[Input records Boundary: Start]
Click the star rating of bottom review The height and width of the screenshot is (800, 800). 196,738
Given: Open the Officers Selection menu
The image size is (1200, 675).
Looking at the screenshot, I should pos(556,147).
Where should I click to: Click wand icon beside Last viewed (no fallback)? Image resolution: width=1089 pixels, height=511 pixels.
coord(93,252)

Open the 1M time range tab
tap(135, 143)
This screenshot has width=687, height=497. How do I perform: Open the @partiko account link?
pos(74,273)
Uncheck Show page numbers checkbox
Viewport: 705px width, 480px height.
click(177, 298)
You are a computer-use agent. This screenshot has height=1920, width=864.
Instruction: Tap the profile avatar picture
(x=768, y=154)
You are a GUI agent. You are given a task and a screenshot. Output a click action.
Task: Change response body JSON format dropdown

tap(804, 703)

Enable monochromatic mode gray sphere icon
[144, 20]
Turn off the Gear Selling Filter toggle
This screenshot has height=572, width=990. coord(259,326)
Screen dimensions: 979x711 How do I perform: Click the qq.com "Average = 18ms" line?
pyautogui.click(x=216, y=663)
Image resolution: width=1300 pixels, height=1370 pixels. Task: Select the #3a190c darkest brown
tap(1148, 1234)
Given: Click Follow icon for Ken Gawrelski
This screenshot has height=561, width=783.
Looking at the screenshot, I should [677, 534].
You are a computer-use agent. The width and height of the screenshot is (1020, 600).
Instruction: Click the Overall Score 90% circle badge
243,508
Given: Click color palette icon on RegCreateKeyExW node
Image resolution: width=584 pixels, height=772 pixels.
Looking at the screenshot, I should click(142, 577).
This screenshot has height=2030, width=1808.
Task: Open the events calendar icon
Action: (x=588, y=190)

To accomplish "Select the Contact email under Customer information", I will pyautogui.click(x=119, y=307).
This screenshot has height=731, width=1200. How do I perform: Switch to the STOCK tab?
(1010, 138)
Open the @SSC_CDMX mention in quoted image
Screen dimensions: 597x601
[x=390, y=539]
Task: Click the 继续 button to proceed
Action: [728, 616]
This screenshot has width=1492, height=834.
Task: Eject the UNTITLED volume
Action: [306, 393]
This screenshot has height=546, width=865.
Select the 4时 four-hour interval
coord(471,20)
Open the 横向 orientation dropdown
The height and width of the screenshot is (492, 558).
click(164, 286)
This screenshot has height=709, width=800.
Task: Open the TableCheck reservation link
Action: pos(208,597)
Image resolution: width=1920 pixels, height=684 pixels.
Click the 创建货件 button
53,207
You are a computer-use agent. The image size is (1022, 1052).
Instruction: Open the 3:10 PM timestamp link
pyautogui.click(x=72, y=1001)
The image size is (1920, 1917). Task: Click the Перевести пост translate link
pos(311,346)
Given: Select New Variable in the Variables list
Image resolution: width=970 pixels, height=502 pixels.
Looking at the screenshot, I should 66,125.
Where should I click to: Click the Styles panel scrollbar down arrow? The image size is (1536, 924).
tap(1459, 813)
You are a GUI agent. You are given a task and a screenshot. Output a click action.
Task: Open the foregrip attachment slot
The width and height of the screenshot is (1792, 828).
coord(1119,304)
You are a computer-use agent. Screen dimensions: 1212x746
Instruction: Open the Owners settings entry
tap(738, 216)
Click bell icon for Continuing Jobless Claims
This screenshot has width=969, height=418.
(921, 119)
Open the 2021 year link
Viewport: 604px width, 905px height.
[Input records Boundary: End]
**Directions**
Reproduce the records exactly, keeping every line.

**Response for this exercise**
Click the star rating of bottom review The height and width of the screenshot is (800, 800). 196,738
Given: Open the Officers Selection menu
The image size is (1200, 675).
Looking at the screenshot, I should pos(556,147).
Where should I click to: Click wand icon beside Last viewed (no fallback)? Image resolution: width=1089 pixels, height=511 pixels.
coord(93,252)

Open the 1M time range tab
tap(135, 143)
This screenshot has width=687, height=497. How do I perform: Open the @partiko account link?
pos(74,273)
Uncheck Show page numbers checkbox
Viewport: 705px width, 480px height.
click(177, 298)
You are a computer-use agent. This screenshot has height=1920, width=864.
Instruction: Tap the profile avatar picture
(x=768, y=154)
You are a GUI agent. You are given a task and a screenshot. Output a click action.
Task: Change response body JSON format dropdown

tap(804, 703)

Enable monochromatic mode gray sphere icon
[144, 20]
Turn off the Gear Selling Filter toggle
This screenshot has height=572, width=990. coord(259,326)
Screen dimensions: 979x711 How do I perform: Click the qq.com "Average = 18ms" line?
pyautogui.click(x=216, y=663)
Image resolution: width=1300 pixels, height=1370 pixels. Task: Select the #3a190c darkest brown
tap(1148, 1234)
Given: Click Follow icon for Ken Gawrelski
This screenshot has height=561, width=783.
Looking at the screenshot, I should [677, 534].
You are a computer-use agent. The width and height of the screenshot is (1020, 600).
Instruction: Click the Overall Score 90% circle badge
243,508
Given: Click color palette icon on RegCreateKeyExW node
Image resolution: width=584 pixels, height=772 pixels.
Looking at the screenshot, I should click(142, 577).
This screenshot has height=2030, width=1808.
Task: Open the events calendar icon
Action: (x=588, y=190)

To accomplish "Select the Contact email under Customer information", I will pyautogui.click(x=119, y=307).
This screenshot has height=731, width=1200. How do I perform: Switch to the STOCK tab?
(1010, 138)
Open the @SSC_CDMX mention in quoted image
Screen dimensions: 597x601
[x=390, y=539]
Task: Click the 继续 button to proceed
Action: [728, 616]
This screenshot has width=1492, height=834.
Task: Eject the UNTITLED volume
Action: [306, 393]
This screenshot has height=546, width=865.
Select the 4时 four-hour interval
coord(471,20)
Open the 横向 orientation dropdown
The height and width of the screenshot is (492, 558).
click(164, 286)
This screenshot has height=709, width=800.
Task: Open the TableCheck reservation link
Action: pos(208,597)
Image resolution: width=1920 pixels, height=684 pixels.
Click the 创建货件 button
53,207
You are a computer-use agent. The image size is (1022, 1052).
Instruction: Open the 3:10 PM timestamp link
pyautogui.click(x=72, y=1001)
The image size is (1920, 1917). Task: Click the Перевести пост translate link
pos(311,346)
Given: Select New Variable in the Variables list
Image resolution: width=970 pixels, height=502 pixels.
Looking at the screenshot, I should 66,125.
Where should I click to: Click the Styles panel scrollbar down arrow? The image size is (1536, 924).
tap(1459, 813)
You are a GUI agent. You are given a task and a screenshot. Output a click action.
Task: Open the foregrip attachment slot
The width and height of the screenshot is (1792, 828).
coord(1119,304)
You are a computer-use agent. Screen dimensions: 1212x746
Instruction: Open the Owners settings entry
tap(738, 216)
Click bell icon for Continuing Jobless Claims
This screenshot has width=969, height=418.
(921, 119)
Open the 2021 year link
Viewport: 604px width, 905px height.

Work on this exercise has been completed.